# What is needed
Nothing but the lines from the one including "This screenshot has height=411, width=521." through the last line of the entries, restated exactly, should appear in the answer; omit the pictures.

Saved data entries
--

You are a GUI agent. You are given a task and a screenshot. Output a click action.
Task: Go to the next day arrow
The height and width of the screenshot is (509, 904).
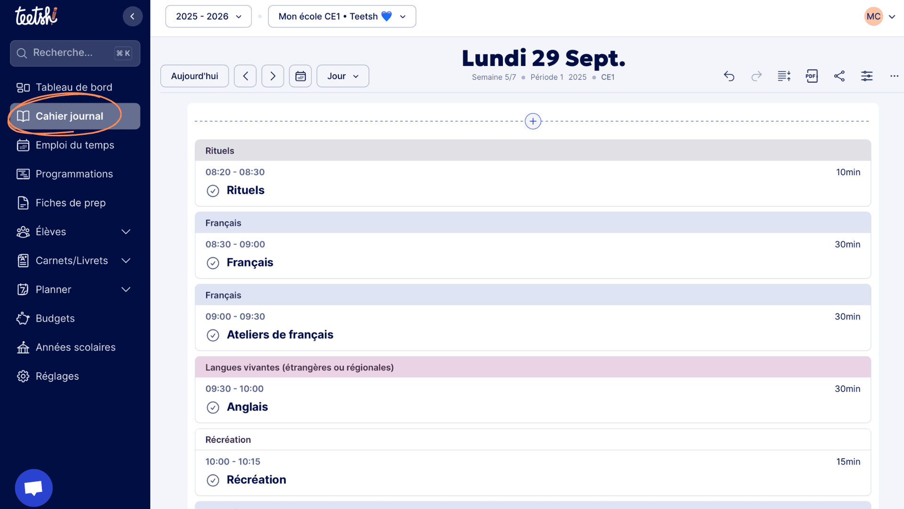tap(273, 76)
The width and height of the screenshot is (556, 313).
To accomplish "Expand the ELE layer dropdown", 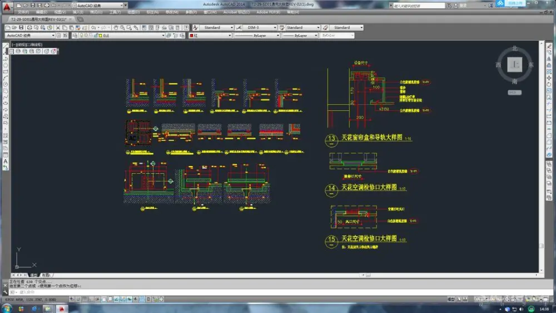I will [x=163, y=36].

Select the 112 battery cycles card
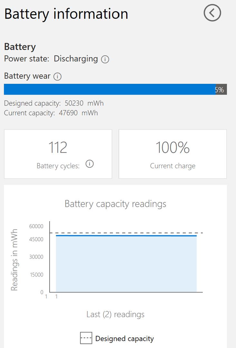58,154
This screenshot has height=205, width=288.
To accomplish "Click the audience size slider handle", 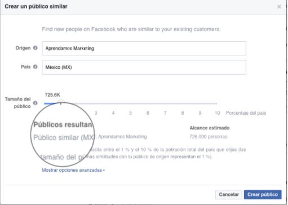I will [x=61, y=103].
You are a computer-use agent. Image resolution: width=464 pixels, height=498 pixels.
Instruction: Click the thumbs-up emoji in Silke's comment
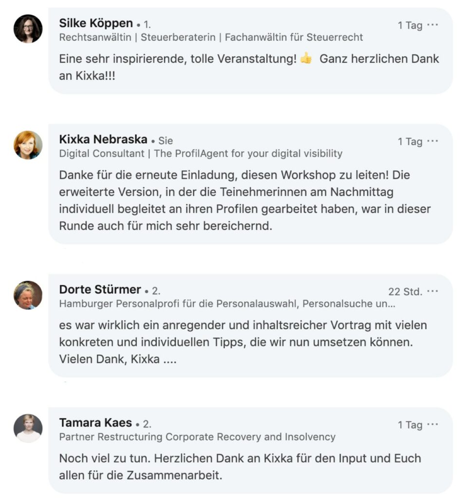(x=306, y=59)

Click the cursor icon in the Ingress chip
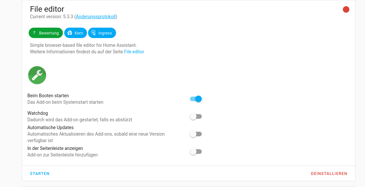(x=93, y=33)
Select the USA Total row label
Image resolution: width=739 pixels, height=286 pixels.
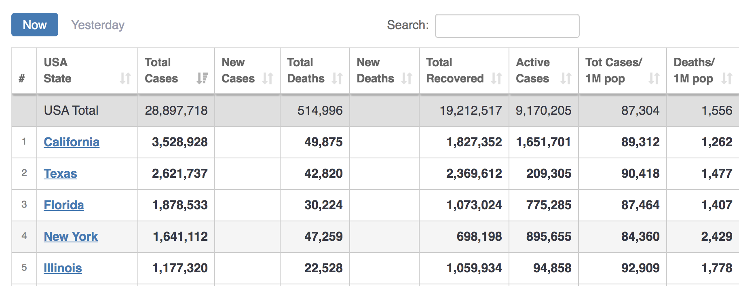click(x=71, y=110)
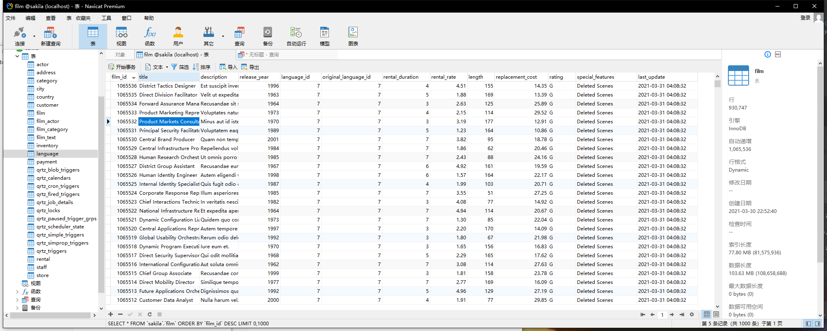827x331 pixels.
Task: Open the 工具 menu
Action: click(x=106, y=18)
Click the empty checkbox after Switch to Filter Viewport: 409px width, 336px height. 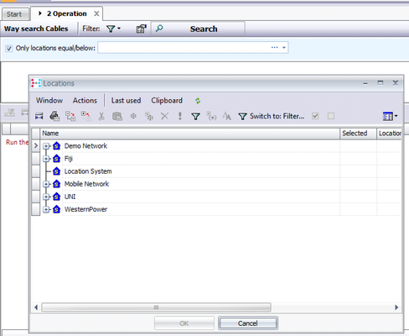pyautogui.click(x=331, y=116)
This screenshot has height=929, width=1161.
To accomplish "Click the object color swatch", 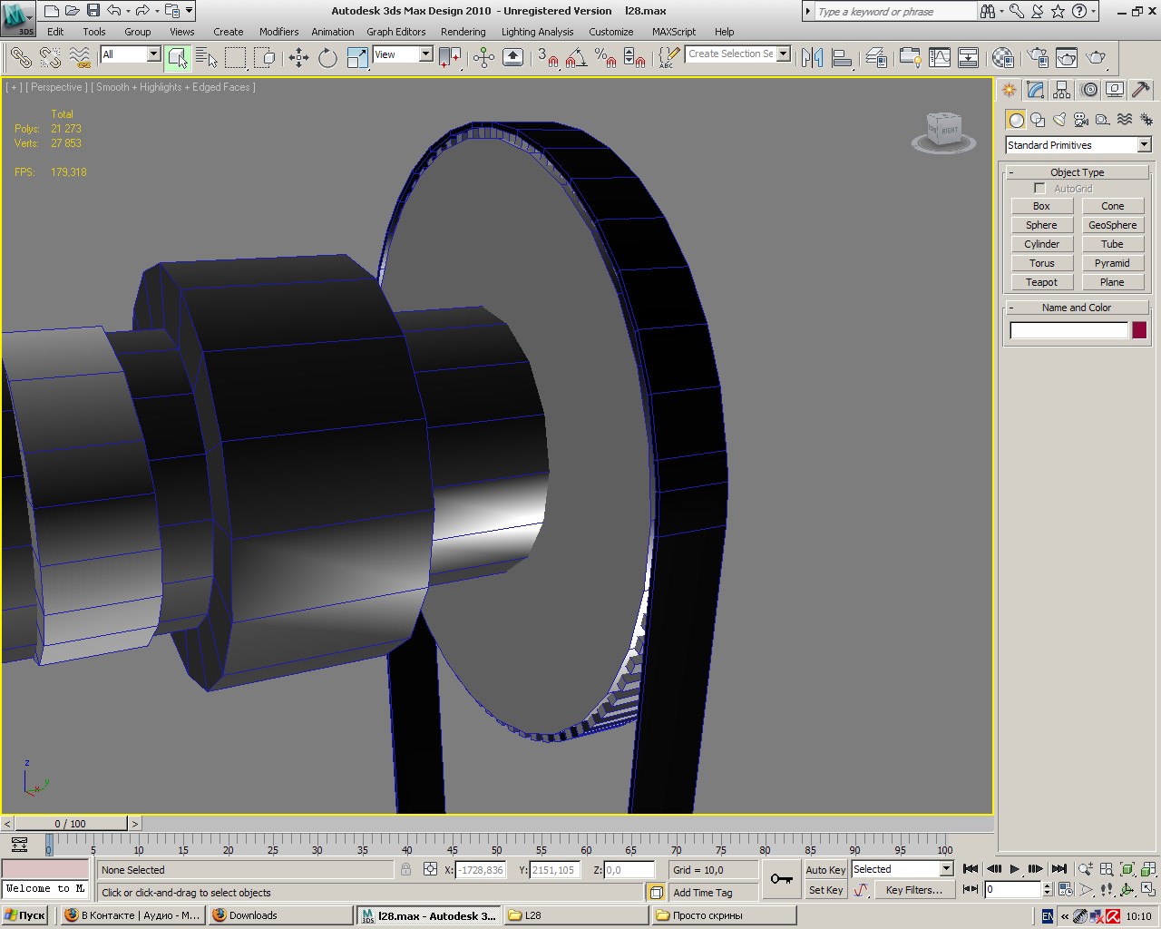I will coord(1139,330).
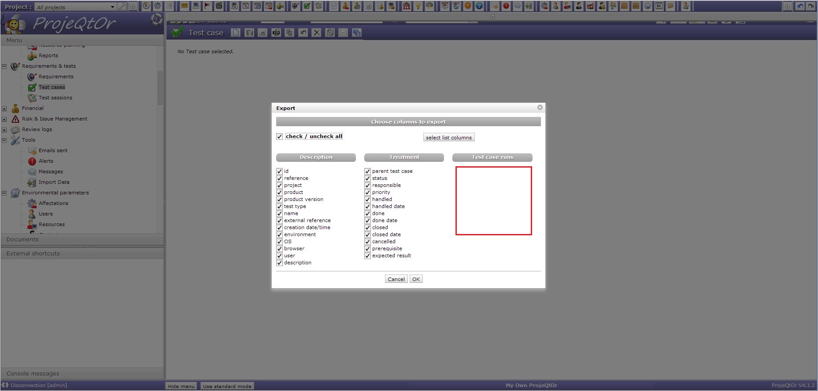Image resolution: width=818 pixels, height=391 pixels.
Task: Toggle the check / uncheck all checkbox
Action: click(x=279, y=137)
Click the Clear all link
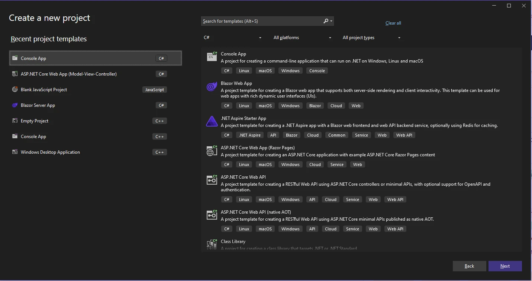The height and width of the screenshot is (281, 532). pos(393,23)
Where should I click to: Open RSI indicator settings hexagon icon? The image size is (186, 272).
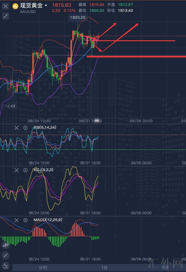coord(25,128)
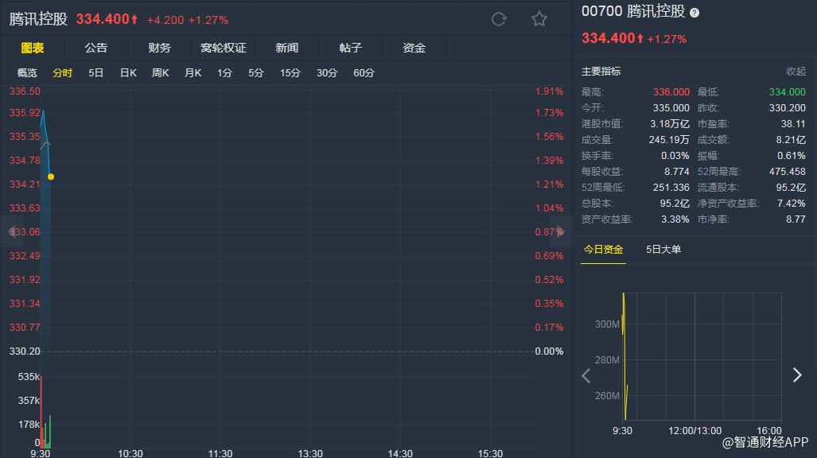The height and width of the screenshot is (458, 817).
Task: Click the help question mark next to 腾讯控股
Action: tap(694, 13)
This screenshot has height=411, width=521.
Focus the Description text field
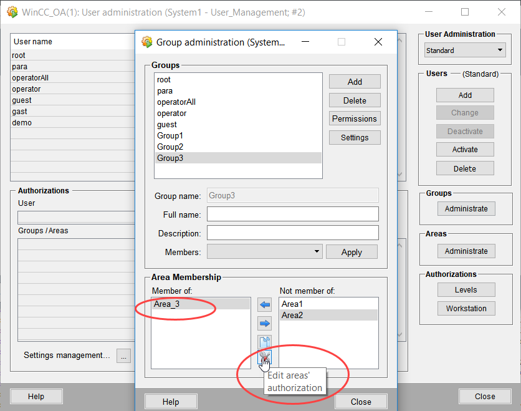(292, 233)
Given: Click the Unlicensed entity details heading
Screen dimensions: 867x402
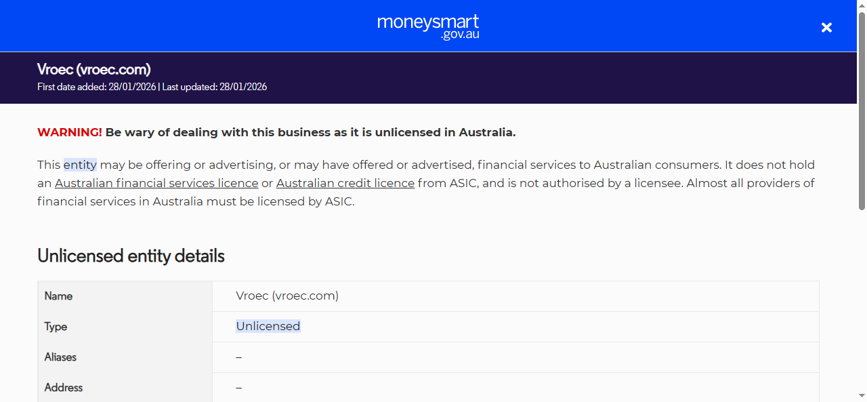Looking at the screenshot, I should pyautogui.click(x=131, y=256).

--

# Solution to the problem
This screenshot has height=411, width=521.
Focus the Description text field
(292, 233)
Given: Click the Unlicensed entity details heading
Screen dimensions: 867x402
Looking at the screenshot, I should pyautogui.click(x=131, y=256).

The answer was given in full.